# Data for review:

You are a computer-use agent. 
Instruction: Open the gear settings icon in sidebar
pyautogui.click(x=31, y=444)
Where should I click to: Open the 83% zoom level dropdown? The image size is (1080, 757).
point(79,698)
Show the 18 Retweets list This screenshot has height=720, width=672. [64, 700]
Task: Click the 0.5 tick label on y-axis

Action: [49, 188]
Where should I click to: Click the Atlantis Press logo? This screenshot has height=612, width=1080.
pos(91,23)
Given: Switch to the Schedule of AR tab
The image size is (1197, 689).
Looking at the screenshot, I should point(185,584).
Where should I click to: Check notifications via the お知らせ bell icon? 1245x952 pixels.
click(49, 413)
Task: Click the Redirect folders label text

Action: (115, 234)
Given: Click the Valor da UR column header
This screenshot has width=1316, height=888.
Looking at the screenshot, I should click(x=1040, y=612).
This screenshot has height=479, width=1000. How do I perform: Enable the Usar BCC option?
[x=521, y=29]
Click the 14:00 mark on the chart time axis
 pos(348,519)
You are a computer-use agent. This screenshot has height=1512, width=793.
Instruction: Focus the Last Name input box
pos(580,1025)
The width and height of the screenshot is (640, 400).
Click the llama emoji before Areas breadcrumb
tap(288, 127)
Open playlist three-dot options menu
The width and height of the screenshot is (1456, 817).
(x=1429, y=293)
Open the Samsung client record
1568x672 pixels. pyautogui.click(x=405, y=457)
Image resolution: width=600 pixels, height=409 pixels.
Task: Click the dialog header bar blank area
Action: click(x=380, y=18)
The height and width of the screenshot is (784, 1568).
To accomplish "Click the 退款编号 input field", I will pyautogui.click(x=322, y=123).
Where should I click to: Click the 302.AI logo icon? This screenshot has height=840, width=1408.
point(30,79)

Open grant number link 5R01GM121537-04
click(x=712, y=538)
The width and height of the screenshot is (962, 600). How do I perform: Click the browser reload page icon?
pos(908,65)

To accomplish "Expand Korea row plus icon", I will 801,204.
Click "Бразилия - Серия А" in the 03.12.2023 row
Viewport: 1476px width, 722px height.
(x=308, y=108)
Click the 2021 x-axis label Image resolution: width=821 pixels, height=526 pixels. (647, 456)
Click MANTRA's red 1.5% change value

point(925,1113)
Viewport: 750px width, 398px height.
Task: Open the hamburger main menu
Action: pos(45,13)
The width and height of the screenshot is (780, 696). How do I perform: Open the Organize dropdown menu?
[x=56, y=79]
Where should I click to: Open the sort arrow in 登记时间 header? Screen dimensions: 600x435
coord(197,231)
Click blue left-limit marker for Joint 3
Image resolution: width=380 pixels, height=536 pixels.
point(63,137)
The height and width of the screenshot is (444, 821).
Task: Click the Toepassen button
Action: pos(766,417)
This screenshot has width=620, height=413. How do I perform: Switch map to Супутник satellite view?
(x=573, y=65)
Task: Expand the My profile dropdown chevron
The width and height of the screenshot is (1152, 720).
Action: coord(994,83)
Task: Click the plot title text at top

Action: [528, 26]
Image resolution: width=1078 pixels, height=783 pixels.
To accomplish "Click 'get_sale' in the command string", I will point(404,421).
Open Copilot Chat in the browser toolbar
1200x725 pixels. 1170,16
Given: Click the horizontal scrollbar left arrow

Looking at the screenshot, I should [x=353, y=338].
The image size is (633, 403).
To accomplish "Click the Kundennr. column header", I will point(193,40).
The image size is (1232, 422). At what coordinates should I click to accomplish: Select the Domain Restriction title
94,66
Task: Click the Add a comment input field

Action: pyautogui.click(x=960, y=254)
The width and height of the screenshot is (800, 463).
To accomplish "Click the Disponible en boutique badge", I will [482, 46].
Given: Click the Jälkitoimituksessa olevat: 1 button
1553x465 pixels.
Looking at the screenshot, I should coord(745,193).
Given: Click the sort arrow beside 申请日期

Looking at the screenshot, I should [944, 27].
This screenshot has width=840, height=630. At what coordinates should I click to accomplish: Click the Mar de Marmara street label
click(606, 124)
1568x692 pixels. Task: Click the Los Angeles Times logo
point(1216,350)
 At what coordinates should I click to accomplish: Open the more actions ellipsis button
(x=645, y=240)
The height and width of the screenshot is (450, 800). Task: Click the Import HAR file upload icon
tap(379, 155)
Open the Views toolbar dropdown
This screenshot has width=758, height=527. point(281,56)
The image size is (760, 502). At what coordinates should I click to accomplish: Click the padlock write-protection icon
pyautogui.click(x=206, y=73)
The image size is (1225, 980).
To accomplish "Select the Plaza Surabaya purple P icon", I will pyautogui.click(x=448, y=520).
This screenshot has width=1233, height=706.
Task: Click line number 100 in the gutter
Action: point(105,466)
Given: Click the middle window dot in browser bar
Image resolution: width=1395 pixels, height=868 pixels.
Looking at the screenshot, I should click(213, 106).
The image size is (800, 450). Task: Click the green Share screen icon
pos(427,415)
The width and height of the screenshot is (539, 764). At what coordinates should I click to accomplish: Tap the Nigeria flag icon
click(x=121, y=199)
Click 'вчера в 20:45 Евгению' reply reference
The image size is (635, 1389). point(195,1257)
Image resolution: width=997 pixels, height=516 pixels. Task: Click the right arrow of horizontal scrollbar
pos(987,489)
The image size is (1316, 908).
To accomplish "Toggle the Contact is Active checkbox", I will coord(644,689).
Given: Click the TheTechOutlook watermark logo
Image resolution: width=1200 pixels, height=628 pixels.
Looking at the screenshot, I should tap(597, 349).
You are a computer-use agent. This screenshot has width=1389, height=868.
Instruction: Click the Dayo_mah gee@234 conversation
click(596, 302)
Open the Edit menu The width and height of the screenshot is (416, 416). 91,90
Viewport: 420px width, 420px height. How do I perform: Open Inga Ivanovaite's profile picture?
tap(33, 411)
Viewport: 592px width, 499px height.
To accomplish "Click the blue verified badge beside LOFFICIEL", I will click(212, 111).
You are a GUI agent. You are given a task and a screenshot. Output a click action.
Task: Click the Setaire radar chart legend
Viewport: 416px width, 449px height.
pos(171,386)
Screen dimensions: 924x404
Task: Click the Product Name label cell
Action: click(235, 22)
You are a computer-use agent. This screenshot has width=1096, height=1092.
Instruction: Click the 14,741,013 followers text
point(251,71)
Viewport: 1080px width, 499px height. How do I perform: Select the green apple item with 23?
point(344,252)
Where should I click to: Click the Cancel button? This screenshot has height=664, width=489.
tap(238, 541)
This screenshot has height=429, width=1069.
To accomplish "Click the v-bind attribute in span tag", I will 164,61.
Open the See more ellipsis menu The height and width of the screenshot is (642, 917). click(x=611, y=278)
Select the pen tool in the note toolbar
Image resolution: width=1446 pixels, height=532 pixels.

# What you will do:
From the line containing "This screenshot has width=840, height=630." down to the line containing "The image size is (1225, 980)." in the material above, reproduce every line exactly, including the two end lines.

# Answer to this exercise:
This screenshot has width=840, height=630. At what coordinates should I click to accomplish: Click the Mar de Marmara street label
click(606, 124)
1568x692 pixels. Task: Click the Los Angeles Times logo
point(1216,350)
 At what coordinates should I click to accomplish: Open the more actions ellipsis button
(x=645, y=240)
The height and width of the screenshot is (450, 800). Task: Click the Import HAR file upload icon
tap(379, 155)
Open the Views toolbar dropdown
This screenshot has width=758, height=527. point(281,56)
The image size is (760, 502). At what coordinates should I click to accomplish: Click the padlock write-protection icon
pyautogui.click(x=206, y=73)
The image size is (1225, 980).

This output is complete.